Children enter the special exhibit by stepping through an over-sized frame and instantly become immersed in the worlds created by well-known artists. Each work is re-created as a three-dimensional, sensory, walk-in environment that includes a print of the artist’s original work, as well as important facts about the artist’s life and painting style.
Children and adults can enjoy a robust noontime meal in Grant Wood’s Dinner for Threshers, climb into a tent and explore camping gear in John Singer Sargent’s Camp at Lake O’Hara and add “corn husks” to the flower tower in Diego Rivera’s Corn Festival. Enter Clementine Hunter’s Big Chicken and get behind the reins of a giant rooster. Visitors can also explore a small collection of Mona Lisa prints featuring the original and famous parodies, then step behind a cutout version and replace Mona Lisa’s face with their own.
Some of the featured paintings in this bilingual exhibit include:
Dinner for Threshers by Grant Wood
Enter Grant Wood’s Dinner for Threshers and learn about rural life at the turn of the century. Visitors can tend to a chicken and eggs, prepare a meal in the kitchen, set the dining table, enjoy a noontime dinner, and mix and match the farmers’ patterned shirts. They can observe the painting’s details, such as patterns, the farmers’ tan lines and the hour of the meal.

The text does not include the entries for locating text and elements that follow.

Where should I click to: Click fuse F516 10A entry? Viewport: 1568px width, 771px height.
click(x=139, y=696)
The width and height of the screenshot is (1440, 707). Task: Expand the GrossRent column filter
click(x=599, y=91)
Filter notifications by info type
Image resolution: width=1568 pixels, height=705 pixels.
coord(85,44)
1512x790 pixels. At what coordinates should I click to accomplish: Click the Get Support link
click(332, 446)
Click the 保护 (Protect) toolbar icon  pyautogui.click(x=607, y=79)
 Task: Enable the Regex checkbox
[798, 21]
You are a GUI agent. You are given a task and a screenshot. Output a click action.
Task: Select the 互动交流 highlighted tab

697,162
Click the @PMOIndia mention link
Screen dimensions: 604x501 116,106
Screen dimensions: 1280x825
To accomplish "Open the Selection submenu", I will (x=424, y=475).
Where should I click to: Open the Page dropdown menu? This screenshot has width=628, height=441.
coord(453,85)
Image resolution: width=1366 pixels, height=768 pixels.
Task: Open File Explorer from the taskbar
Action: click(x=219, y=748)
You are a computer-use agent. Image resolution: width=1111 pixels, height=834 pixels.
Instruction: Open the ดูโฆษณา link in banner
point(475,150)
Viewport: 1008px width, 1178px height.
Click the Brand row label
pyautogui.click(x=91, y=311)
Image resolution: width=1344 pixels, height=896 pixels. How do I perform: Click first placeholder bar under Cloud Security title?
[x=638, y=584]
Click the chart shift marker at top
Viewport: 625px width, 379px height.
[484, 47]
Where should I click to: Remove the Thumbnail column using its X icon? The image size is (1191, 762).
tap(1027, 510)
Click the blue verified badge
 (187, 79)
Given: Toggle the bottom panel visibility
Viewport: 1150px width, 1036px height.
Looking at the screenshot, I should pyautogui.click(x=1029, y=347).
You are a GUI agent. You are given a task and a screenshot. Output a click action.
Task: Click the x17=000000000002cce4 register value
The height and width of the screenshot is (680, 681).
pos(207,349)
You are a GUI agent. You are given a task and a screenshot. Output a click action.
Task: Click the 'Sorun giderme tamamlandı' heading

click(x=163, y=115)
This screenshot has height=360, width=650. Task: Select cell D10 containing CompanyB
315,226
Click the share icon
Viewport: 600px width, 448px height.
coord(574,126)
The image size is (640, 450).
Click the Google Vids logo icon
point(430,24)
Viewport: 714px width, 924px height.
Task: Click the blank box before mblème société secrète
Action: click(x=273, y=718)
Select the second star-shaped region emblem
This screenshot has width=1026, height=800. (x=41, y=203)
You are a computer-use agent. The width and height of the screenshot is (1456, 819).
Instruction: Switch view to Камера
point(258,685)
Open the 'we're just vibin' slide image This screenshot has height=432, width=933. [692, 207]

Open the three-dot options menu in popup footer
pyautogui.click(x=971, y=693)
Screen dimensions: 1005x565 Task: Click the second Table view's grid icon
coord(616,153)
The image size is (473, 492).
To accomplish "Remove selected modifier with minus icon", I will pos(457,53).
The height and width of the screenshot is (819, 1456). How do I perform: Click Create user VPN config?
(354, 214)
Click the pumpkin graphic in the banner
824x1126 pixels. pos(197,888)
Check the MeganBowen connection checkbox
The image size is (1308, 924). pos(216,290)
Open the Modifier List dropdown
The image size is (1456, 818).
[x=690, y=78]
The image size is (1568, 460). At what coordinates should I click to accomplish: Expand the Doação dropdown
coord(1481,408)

Camp at Lake O’Hara by John Singer Sargent
Visitors travel to the Canadian Rockies in 1916 at John Singer Sargent’s Camp at Lake O’Hara. Children can climb inside a tent and explore camping gear like Sargent would have used. After cooking a pretend meal over the campfire, kids can tell stories around the fire and arrange items in a magnetic frame to show what a painting of today’s campsite may look like.
Corn Festival by Diego Rivera
Travel south of the border through this piece from the Court of Fiestas in the Ministry of Education Building in Mexico City. Visitors can explore a rendition of one of Rivera’s frescoes, add flowers and ribbons of “corn husks” to the flower tower for a celebration and include their flourish in a mural on a miniature building.
In addition to climbing inside works of art, children can curate their own art gallery, draw self portraits at a designated computer station, take part in an art hunt through the exhibit and let their imaginations run wild by creating as many different images as possible at the three-dimensional pattern puzzle.
This exibit encourages children to make a personal connection with art and allows them to have fun and ask questions. The interactive and unique experience that Framed provides could likely be a first step in fostering a lifelong appreciation and understanding of art.
Framed: Step into Art™ was created by the Minnesota Children’s Museum.